I have played at clubs where people shout and scream at each other on the course, where they drop fag packets and empty beer tins, where they dress in any pirate rig that suits them both on the course and in the clubhouse, where they hack the ball around and holler like baboons when it flys onto another fairway. 

If people want to spend their leasure time in this type of environment then join a club that allows it, for me I prefer to spend my time amongst people with good manners and standards, I pay a lot for my membership but find it worthwhile due to the fact that I am a member of a club that maintains the type of standards I prefer.

The members are not elete, they are from all types of trades and proffessions and are a very friendly crowd indeed. I expect some personal insults over this post but I am just as entitled to my views on the subject as anyone and will state and defend them.

Puts on flameproof suit and stands braced.
		
Click to expand...

Surprised you would expect personal insults ? as for your views, yes sir you surely are entiled to air your view on the subject, thats what makes this a great forum , i have read your post a couple of times & i still dont know how it relates to the OP tho .. our club has the good standard of dress & behaviour, members dont need diciplining , we dont throw beeer cans etc around the place , the membership is made up of a massive cross section of society who all behave & are friendly , very relaxed & easy going in the clubhouse but neat dress is required etc , i dont know how the refrence to people shouting , droping beer cans etc relates in any way to the captain insisting he plays 1st tho ? you will find everything you say you like in our club & id say in most clubs that the forumers are part of , captain wont barge past you tho .. i apologise but i am slightly puzzled by the post & it relevence .. smiffy & chris obviously got it , im sorry but i dont , can you please tell me how it relates to the OP ? thanks


----------



## Snelly (Nov 23, 2011)

### Set tasks
a) Sum up the golf club thread in two sentences.
b) Reproduce word for word the part of the golf club thread starting with "If people want" and going on through "standards I prefer.".
Nothing in the listing is needed here.

### Supplied material
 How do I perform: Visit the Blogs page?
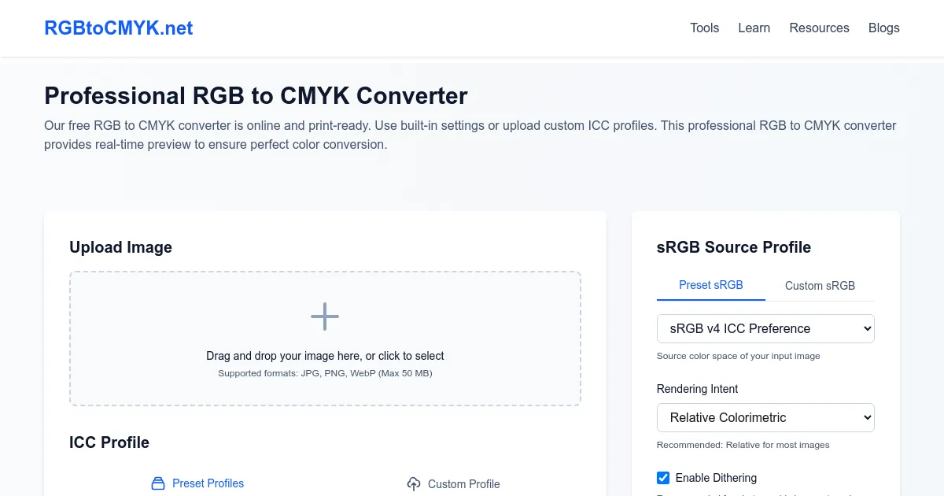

### Answers to the tasks
a) One poster describes clubs where players shout, drop litter, dress however they like and holler when the ball flies onto another fairway, and says they prefer paying for a club that keeps standards of good manners, with friendly members from all trades and professions. A reply agrees the poster is entitled to those views and says its own club also keeps good standards of dress and behavior, but asks how the post relates to the captain insisting he plays first.

b)
If people want to spend their leasure time in this type of environment then join a club that allows it, for me I prefer to spend my time amongst people with good manners and standards, I pay a lot for my membership but find it worthwhile due to the fact that I am a member of a club that maintains the type of standards I prefer.